El desarme y la última trinchera
En un acto como el previsto por ETA sería de esperar un gesto de humanidad hacia las víctimas
En un documento de agosto de 2009, ETA advertía de que no entregaría “nunca” sus armas, sino que “las guardaría”, y que no desaparecería, sino que “continuaría como organización política dentro de la izquierda abertzale hasta que otro tipo de situación y debates digan lo contrario”. En el comunicado de octubre de 2011 en el que anunciaba el “cese definitivo de la actividad armada”, se incluía un llamamiento a los Gobiernos de España y Francia para abrir un “proceso de diálogo directo” sobre la “resolución de las consecuencias del conflicto”. Ese planteamiento se concretó luego en una propuesta de negociación en términos de disolución y entrega de las armas a cambio de la salida de Euskadi de las Fuerzas de Seguridad del Estado.
Se anuncia ahora la escenificación del desarme en un acto a celebrar el 8 de abril en Bayona, al que podría seguir una asamblea de disolución formal. Que sobren razones para desconfiar de sus intenciones no debería impedir reconocer que entre esconder las pistolas hasta nuevo aviso y su entrega “legal” (sin manipulación del material entregado), “unilateral y sin contrapartidas” hay margen para justificar la no interferencia de los Gobiernos.

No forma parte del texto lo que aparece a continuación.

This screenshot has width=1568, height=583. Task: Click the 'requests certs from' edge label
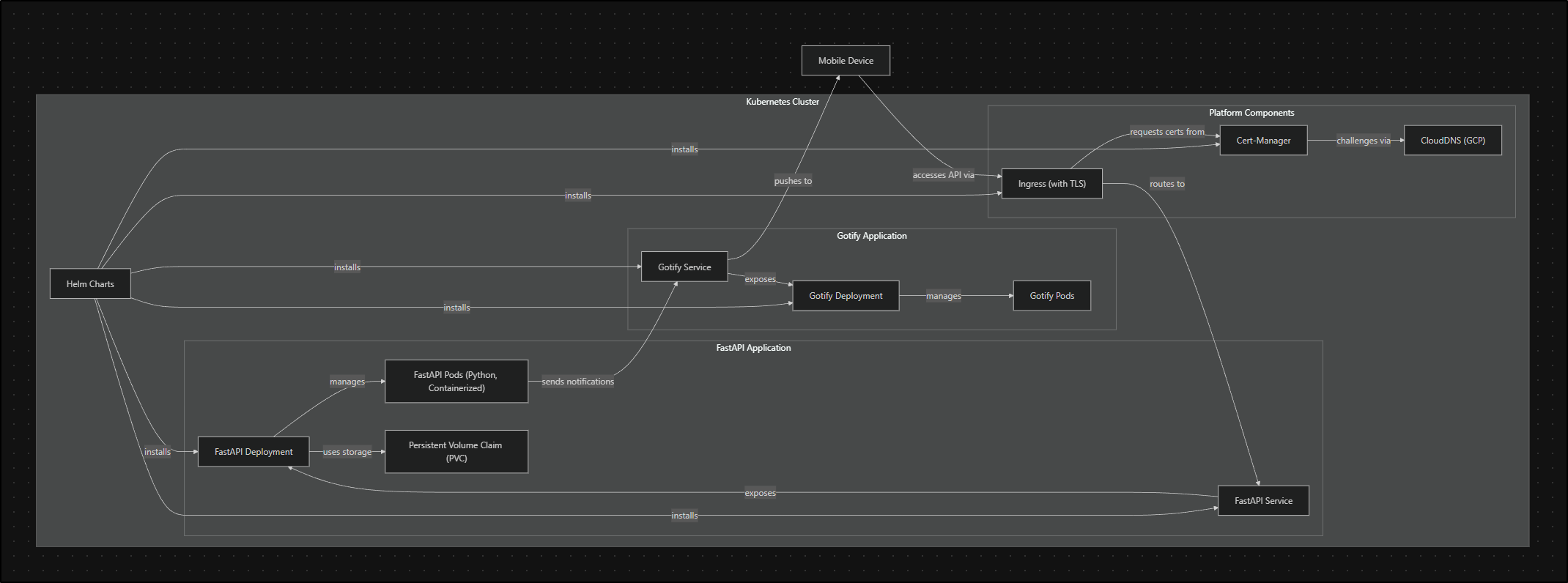(1166, 132)
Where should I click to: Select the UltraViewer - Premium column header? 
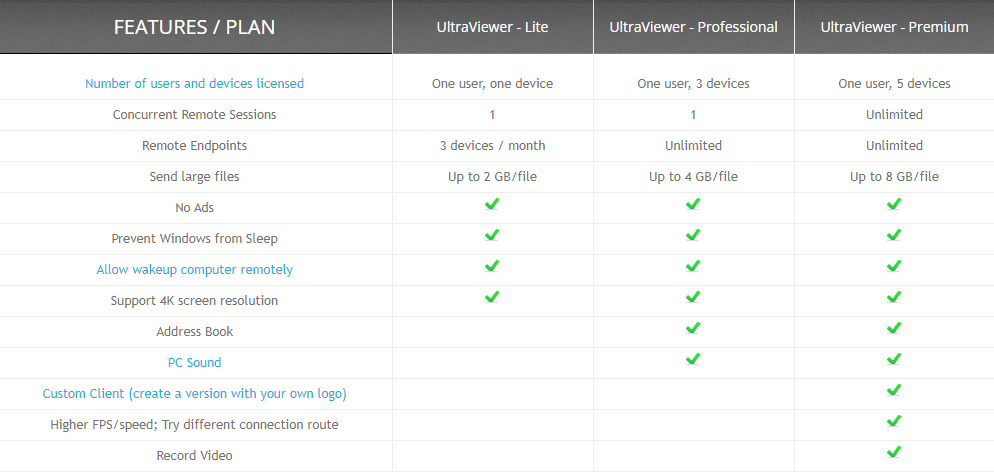(x=894, y=27)
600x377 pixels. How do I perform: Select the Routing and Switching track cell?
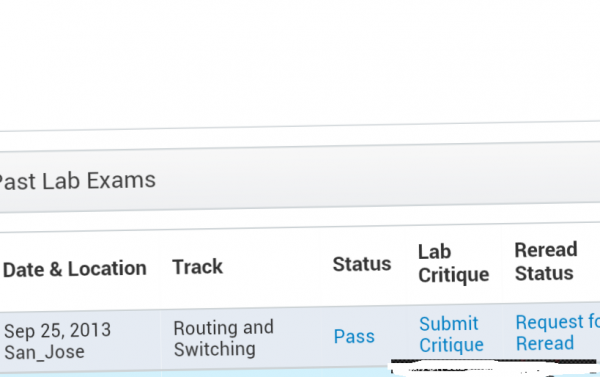[x=223, y=338]
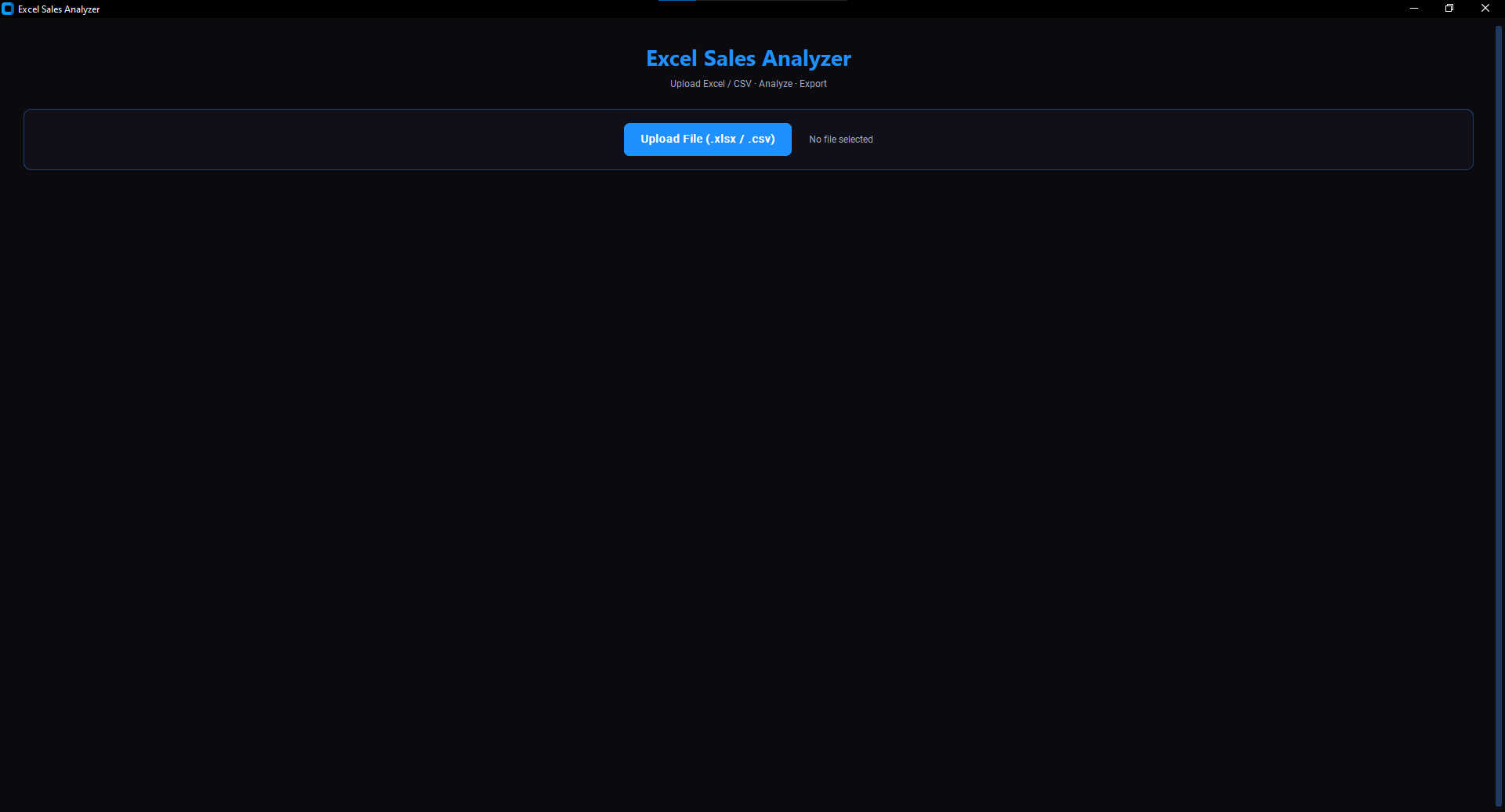Click the Excel Sales Analyzer app icon in title bar

(x=8, y=9)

El pretendido paralelismo entre entrega de las armas y salida de las policías estatales busca probablemente recrear la fantasía de un país ocupado militarmente
El pretendido paralelismo entre entrega de las armas y salida de las policías estatales busca probablemente recrear la fantasía de un país ocupado militarmente. Si el Gobierno hubiera aceptado esa negociación habría legitimado, no la vuelta a las armas, pero sí su recurso a ellas en contra de la democracia. El rechazo del Gobierno y partidos de ese trueque es lo que ha conducido al planteamiento de desarme unilateral. Y no parece casual que su última trinchera haya sido la reclamación de retirada de la policía y la Guardia Civil.
El intento de linchamiento de dos guardias y sus novias en Alsasua el 15 de octubre tiene un encaje dudoso en la definición del delito de terrorismo, pero no es una hipótesis absurda a la vista de la vinculación de los agresores a un movimiento local cuyo objetivo, fijado en su denominación (Ospa!: ¡fuera!), es expulsar de la localidad (y del territorio) a la Guardia Civil. Lo que sí es absurdo es considerar que la acusación de delito terrorista convierte a los investigados en víctimas.
La banda de Baader-Meinhof se disolvió en 1998, seis años después de su último atentado, mediante un comunicado remitido a la prensa en el que insinuaba que, de haber contado con un brazo político, su final habría llegado mucho antes. En el caso de ETA, durante años se consideró que el cese de la violencia implicaría su disolución en Batasuna, la cual solo sería creíble si iba precedida o acompañada por la entrega de las armas. Pero la pretensión de negociar contrapartidas cerró el paso a esa posibilidad. Ahora renuncian a la negociación, pero no al intento de convertir en espectáculo triunfal un acto de desarme que inevitablemente evoca la memoria de los cientos de asesinados con esas armas.
De ahí la mezcla de sentimientos con que las asociaciones de víctimas han acogido el anuncio. Que ETA se desarme es una buena noticia, pero que lo presenten como un autohomenaje a su pasado reabre las heridas. En un acto como el previsto sería de esperar de su parte un gesto de piedad hacia las víctimas.
(En Ricardo III, Shakespeare hace decir a uno de sus personajes: “No hay animal tan feroz que no conozca algún toque de piedad”. A lo que replica el futuro Rey: “Pues yo no lo conozco, así que no soy animal”).